Bleeding-related hospital admissions and 30-day readmissions in patients with non-valvular atrial fibrillation treated with dabigatran versus warfarin
- Manuscript handled by: F. R. Rosendaal
- Final decision: F. R. Rosendaal, 14 July 2017
- Bleeding is a common cause of hospital admission and readmission in oral anticoagulant users.
- Patients with dabigatran and warfarin were included to assess hospital admission risk.
- Dabigatran users had a higher risk of 30-day readmission with bleeding than warfarin users.
- Close monitoring following hospital discharge for dabigatran-related bleeding is warranted.
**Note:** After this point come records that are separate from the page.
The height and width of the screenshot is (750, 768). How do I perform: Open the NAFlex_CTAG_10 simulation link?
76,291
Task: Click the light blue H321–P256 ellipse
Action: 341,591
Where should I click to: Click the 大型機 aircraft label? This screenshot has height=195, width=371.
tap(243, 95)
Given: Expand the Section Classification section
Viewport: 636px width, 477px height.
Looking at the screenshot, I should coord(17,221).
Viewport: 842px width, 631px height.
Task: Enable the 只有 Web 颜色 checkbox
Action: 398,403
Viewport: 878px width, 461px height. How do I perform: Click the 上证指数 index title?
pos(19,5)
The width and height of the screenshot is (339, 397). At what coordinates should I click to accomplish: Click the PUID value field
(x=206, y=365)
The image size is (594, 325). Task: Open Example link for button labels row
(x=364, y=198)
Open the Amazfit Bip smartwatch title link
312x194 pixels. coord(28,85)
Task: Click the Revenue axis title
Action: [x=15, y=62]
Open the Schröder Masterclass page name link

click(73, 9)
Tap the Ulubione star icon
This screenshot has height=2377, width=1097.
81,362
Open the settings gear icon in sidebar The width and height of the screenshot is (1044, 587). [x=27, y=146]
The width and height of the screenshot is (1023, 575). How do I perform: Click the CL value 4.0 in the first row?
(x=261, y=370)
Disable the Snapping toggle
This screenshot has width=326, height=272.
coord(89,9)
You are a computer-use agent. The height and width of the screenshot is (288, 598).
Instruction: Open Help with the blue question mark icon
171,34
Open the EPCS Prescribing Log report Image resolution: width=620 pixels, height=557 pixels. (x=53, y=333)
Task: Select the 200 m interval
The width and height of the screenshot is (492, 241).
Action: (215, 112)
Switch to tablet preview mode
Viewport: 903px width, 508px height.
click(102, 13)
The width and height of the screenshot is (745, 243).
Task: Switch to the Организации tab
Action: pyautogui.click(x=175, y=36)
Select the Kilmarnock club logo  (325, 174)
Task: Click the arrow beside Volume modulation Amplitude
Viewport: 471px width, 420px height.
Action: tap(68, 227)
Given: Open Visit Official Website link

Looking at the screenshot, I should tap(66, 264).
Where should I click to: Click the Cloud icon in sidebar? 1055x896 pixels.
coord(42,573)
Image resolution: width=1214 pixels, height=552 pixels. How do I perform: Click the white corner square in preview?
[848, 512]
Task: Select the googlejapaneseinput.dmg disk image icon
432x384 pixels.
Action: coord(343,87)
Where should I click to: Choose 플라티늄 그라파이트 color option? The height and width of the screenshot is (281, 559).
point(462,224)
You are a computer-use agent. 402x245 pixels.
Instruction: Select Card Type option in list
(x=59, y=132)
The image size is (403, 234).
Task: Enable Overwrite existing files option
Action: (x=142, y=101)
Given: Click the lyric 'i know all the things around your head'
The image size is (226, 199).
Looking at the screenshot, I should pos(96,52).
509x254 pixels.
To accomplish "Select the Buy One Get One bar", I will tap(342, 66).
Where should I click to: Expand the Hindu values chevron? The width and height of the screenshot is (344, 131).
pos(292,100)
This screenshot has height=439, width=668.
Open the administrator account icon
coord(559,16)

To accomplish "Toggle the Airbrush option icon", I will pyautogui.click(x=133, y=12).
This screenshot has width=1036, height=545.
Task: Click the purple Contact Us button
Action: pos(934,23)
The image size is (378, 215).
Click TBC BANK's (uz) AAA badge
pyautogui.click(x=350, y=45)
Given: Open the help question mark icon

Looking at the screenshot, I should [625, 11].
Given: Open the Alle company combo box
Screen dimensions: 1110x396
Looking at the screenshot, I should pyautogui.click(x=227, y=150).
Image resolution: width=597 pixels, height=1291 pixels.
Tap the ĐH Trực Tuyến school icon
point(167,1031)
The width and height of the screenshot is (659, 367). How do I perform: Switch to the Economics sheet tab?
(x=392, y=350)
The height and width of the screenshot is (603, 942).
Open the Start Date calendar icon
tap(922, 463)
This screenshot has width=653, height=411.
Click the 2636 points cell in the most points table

Reducing 30-day hospital readmission is a policy priority worldwide. Warfarin-related bleeding is among the most common cause of hospital admissions as a result of adverse drug events. Compared with warfarin, dabigatran achieves a full anticoagulation effect more quickly following its initiation; hence it may lead to early-onset bleeds.
To compare the incidence of bleeding-related hospital admissions and 30-day readmissions with dabigatran vs. warfarin in patients with non-valvular atrial fibrillation (NVAF).
This was a retrospective cohort study using a population-wide database managed by the Hong Kong Hospital Authority. Patients newly diagnosed with NVAF from 2010 through to 2014 and prescribed dabigatran or warfarin were 1:1 matched by propensity score. The incidence rate of hospital admission with bleeding (a composite of gastrointestinal bleeding, intracranial hemorrhage and bleeding at other sites) was assessed.
Among the 51 946 patients with NVAF, 8309 users of dabigatran or warfarin were identified, with 5160 patients matched by propensity score. The incidence of first hospitalized bleeding did not differ significantly between groups (incidence rate ratio, 0.92; 95% confidence interval [CI], 0.66–1.28). Among patients who were continuously prescribed their initial anticoagulants upon discharge, dabigatran use was associated with a higher risk of 30-day readmission with bleeding over warfarin (adjusted hazard ratio, 2.87; 95%CI, 1.10–7.43).
When compared with warfarin, dabigatran was associated with a comparable incidence of first hospital admission but a higher risk of 30-day redmission with respect to bleeding. Close early monitoring of patients initiated on dabigatran following hospital discharge for bleeding is warranted.